Spread ai massimi dagli ultimi 5 anni. Piazza Affari chiude in picchiata: -1,89%

I mercati puniscono la manovra e scontano nuove tensioni in arrivo dagli Usa

Spread ai massimi dagli ultimi 5 anni. Piazza Affari chiude in picchiata: -1,89%

Più che una manina, è una manata simile a un ceffone quella che i mercati hanno rifilato ieri all'Italia. Non sono piaciute le tensioni governative sul condono fiscale, con tanto di pasticciaccio brutto sulla manipolazione del testo. È un ulteriore segno di divisioni fra le varie anime della compagine giallo-verde e, dunque, letto laddove gira il denaro come l'ennesima prova di instabilità. Il peggior nemico per chi investe. Se a un quadro politico opaco si aggiungono poi le bordate arrivate da Bruxelles, dove non si è esitato a bollare la manovra come una deviazione «senza precedenti nella storia del Patto di stabilità e crescita», è chiaro come sia impossibile pretendere una tregua delle vendite. Il mercato teme un muro contro muro tra la Commissione Ue, che vorrebbe convincere Palazzo Chigi a revisionare profondamente le legge finanziaria, e i vicepremier, Matteo Salvini e Luigi Di Maio, poco propensi a far concessioni all'Ue. Questo probabilissimo atto di forza fra i contendenti è costato caro ieri a Piazza Affari: -1,89% lo score finale, con l'indice sprofondato ai minimi da inizio 2017. Già il solo bilancio dell'ultimo mese, quello più contrappuntato dall'inacidirsi dei rapporti tra Roma e Bruxelles, è da mani nei capelli (-10% circa); ma quello degli ultimi sei mesi (quasi un 20% di perdite) mostra lo scollamento radicale tra le iniziative dell'esecutivo e la risposta dei mercati.

Per quanto deprimenti, le perdite del Ftse-Mib mascherano quelle, ben più sostanziose, accusate dalle banche. Con la picchiata di ieri (-3,3%), sale al 17% la flessione mensile. Sui sei mesi, siamo alla Caporetto: un collasso del 33%, diretta conseguenza della mole di titoli di Stato italiani in pancia agli istituti. Mole che diventa subito indigeribile non appena si scalda lo spread, balzato ieri a 325 punti. Era dal marzo di cinque anni fa che il differenziale tra i Btp e il Bund tedesco non toccava simili livelli. Il rendimento del decennale è così schizzato dal 3,55% di mercoledì al 3,68%. Altri grattacapi per il Tesoro in vista delle prossime emissioni.

Come se non bastassero le tensioni interne al governo e il pollice verso mostrato dall'Ue ai conti tricolori, a spaventare i mercati è l'ormai prossimo verdetto delle agenzie di rating sulla nostra affidabilità finanziaria.

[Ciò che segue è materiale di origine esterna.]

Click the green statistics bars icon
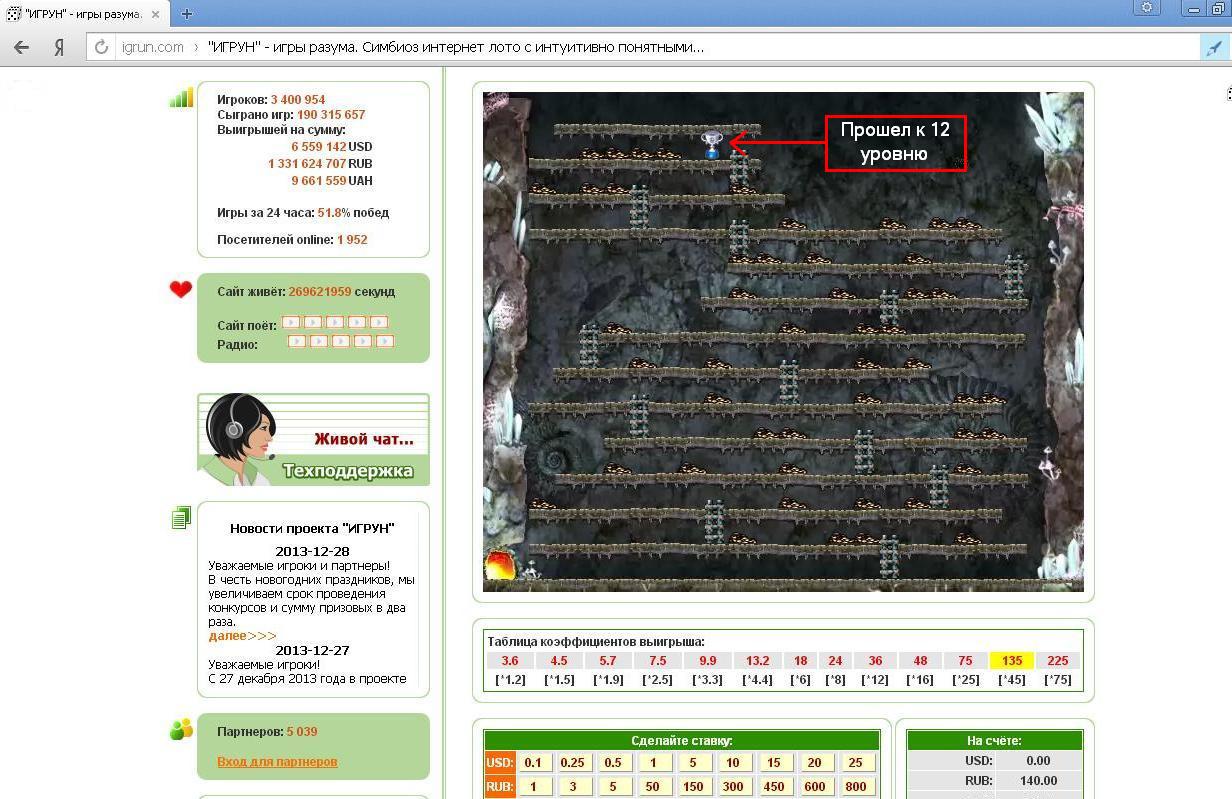The width and height of the screenshot is (1232, 799). click(x=181, y=97)
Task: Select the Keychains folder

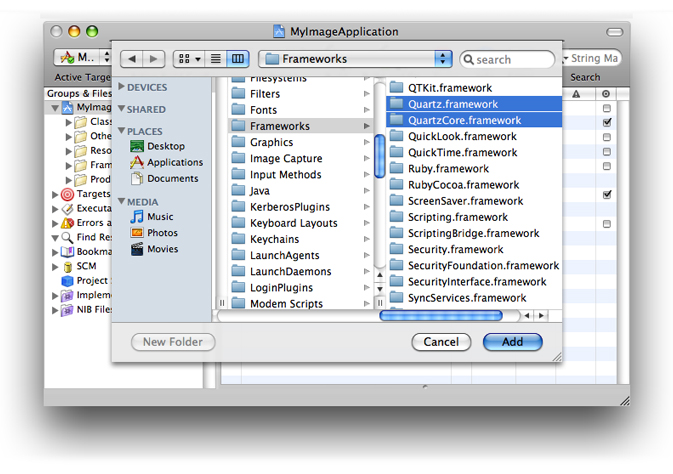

Moody's ha già preannunciato di voler abbassare la valutazione dell'Italia, al momento BB-, appena due gradini sopra la categoria junk, spazzatura. Molto probabile che Standard&Poor's e Fitch facciano altrettanto. L'incognita è però legata all'entità del taglio. E ciò può fare un'enorme differenza.

Non vanno infine perse di vista le tensioni che stanno agitando un po' tutti i mercati, sia per ragioni geo-politiche, sia per lo scontro in atto tra Donald Trump e la Federal Reserve. La banca centrale Usa ha ribadito nelle minute dell'ultima riunione di voler continuare ad alzare i tassi, seppur in modo graduale. La Casa Bianca vorrebbe invece uno stop.

Il duello andrà avanti, con conseguenze difficili da prevedere.